Такие споры между Бернардом и Линком бывали часто, но, в общем, не нарушали товарищеского духа артели. Кюи откровенно не слушал их, не интересуясь, как он говорил, «немецкими турнирами в отвлеченностях». А Серяков хоть и слушал внимательно, но, по робости, не вмешивался, тем более что Линк, которому он всегда сочувствовал, сам умел за себя постоять.

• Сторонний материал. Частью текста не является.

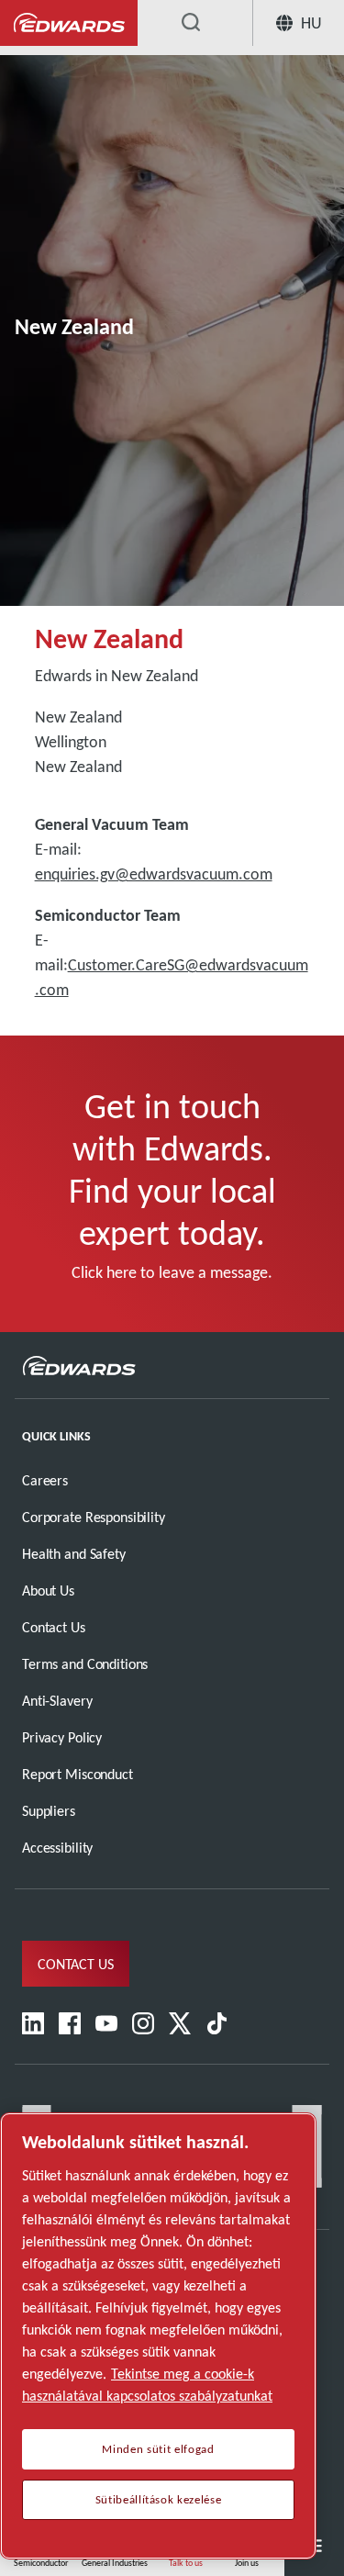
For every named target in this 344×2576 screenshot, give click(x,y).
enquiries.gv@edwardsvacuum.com (153, 874)
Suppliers (48, 1811)
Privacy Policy (62, 1737)
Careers (45, 1480)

Раза два в месяц артель посещал Башуцкий. Летом он жил на даче в Петергофе, но часто приезжал в город, чтобы бывать в должности и хлопотать по множеству разнообразных дел. С наступлением осени, когда началась светская жизнь столицы, он заезжал обычно часов в восемь — девять вечера, по дороге на какой-нибудь раут или бал, более обычного сияющий, в щегольском фраке. Однако умел держать себя просто и добродушно, рассматривал доски, пил с граверами чай, говорил о статьях, которые предполагалось поместить в «Иллюстрации», о новостях техники, к которой питал слабость. А однажды рассказал, как в молодости с одним приятелем, одетые в шинели своих лакеев, они пускались в «этнографические экскурсии» по простонародным харчевням, и, тут же представив в лицах несколько встреч с подгулявшими мастеровыми, отлично подражал крестьянскому говору.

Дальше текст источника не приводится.